## Brief
Print the lines below exactly as written, with none missing.

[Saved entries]
· · · ·
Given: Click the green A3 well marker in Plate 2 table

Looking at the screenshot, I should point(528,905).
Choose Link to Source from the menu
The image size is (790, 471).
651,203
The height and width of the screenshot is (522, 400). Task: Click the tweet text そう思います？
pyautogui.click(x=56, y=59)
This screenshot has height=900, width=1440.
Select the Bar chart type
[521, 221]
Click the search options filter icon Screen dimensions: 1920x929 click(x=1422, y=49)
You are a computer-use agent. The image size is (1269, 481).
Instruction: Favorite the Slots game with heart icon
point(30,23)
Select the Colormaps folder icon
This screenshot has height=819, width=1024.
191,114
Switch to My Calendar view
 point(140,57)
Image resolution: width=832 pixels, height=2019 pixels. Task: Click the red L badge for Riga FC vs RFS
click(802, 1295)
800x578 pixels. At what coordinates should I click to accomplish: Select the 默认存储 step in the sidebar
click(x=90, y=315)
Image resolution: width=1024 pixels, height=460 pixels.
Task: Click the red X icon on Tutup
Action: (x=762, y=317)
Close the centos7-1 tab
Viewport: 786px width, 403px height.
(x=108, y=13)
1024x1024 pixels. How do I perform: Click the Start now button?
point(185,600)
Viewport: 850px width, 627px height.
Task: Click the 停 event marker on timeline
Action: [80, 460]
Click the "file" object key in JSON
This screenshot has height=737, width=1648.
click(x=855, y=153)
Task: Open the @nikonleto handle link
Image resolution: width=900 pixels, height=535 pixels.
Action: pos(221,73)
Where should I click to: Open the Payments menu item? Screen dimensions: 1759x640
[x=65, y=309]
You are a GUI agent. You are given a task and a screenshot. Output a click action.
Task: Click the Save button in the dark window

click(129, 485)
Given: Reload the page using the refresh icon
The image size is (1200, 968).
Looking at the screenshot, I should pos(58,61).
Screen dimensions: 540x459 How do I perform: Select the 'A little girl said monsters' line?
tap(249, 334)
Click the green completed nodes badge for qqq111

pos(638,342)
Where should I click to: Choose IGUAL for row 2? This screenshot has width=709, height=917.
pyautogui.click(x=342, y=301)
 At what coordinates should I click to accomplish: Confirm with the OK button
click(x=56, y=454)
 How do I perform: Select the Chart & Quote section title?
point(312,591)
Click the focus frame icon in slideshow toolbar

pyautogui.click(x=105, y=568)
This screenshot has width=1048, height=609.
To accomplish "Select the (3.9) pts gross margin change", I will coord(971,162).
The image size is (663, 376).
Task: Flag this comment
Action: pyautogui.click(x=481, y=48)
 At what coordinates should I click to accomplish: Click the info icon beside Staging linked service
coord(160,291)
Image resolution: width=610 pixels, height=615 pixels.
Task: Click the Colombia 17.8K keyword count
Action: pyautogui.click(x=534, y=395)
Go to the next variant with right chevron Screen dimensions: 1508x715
· · · ·
## Task output
Given: Click the green A3 well marker in Plate 2 table

Looking at the screenshot, I should point(528,905).
Choose Link to Source from the menu
The image size is (790, 471).
651,203
The height and width of the screenshot is (522, 400). Task: Click the tweet text そう思います？
pyautogui.click(x=56, y=59)
This screenshot has height=900, width=1440.
Select the Bar chart type
[521, 221]
Click the search options filter icon Screen dimensions: 1920x929 click(x=1422, y=49)
You are a computer-use agent. The image size is (1269, 481).
Instruction: Favorite the Slots game with heart icon
point(30,23)
Select the Colormaps folder icon
This screenshot has height=819, width=1024.
191,114
Switch to My Calendar view
 point(140,57)
Image resolution: width=832 pixels, height=2019 pixels. Task: Click the red L badge for Riga FC vs RFS
click(802, 1295)
800x578 pixels. At what coordinates should I click to accomplish: Select the 默认存储 step in the sidebar
click(x=90, y=315)
Image resolution: width=1024 pixels, height=460 pixels.
Task: Click the red X icon on Tutup
Action: (x=762, y=317)
Close the centos7-1 tab
Viewport: 786px width, 403px height.
(x=108, y=13)
1024x1024 pixels. How do I perform: Click the Start now button?
point(185,600)
Viewport: 850px width, 627px height.
Task: Click the 停 event marker on timeline
Action: [80, 460]
Click the "file" object key in JSON
This screenshot has height=737, width=1648.
click(x=855, y=153)
Task: Open the @nikonleto handle link
Image resolution: width=900 pixels, height=535 pixels.
Action: pos(221,73)
Where should I click to: Open the Payments menu item? Screen dimensions: 1759x640
[x=65, y=309]
You are a GUI agent. You are given a task and a screenshot. Output a click action.
Task: Click the Save button in the dark window

click(129, 485)
Given: Reload the page using the refresh icon
The image size is (1200, 968).
Looking at the screenshot, I should pos(58,61).
Screen dimensions: 540x459 How do I perform: Select the 'A little girl said monsters' line?
tap(249, 334)
Click the green completed nodes badge for qqq111

pos(638,342)
Where should I click to: Choose IGUAL for row 2? This screenshot has width=709, height=917.
pyautogui.click(x=342, y=301)
 At what coordinates should I click to accomplish: Confirm with the OK button
click(x=56, y=454)
 How do I perform: Select the Chart & Quote section title?
point(312,591)
Click the focus frame icon in slideshow toolbar

pyautogui.click(x=105, y=568)
This screenshot has width=1048, height=609.
To accomplish "Select the (3.9) pts gross margin change", I will coord(971,162).
The image size is (663, 376).
Task: Flag this comment
Action: pyautogui.click(x=481, y=48)
 At what coordinates should I click to accomplish: Click the info icon beside Staging linked service
coord(160,291)
Image resolution: width=610 pixels, height=615 pixels.
Task: Click the Colombia 17.8K keyword count
Action: pyautogui.click(x=534, y=395)
Go to the next variant with right chevron Screen dimensions: 1508x715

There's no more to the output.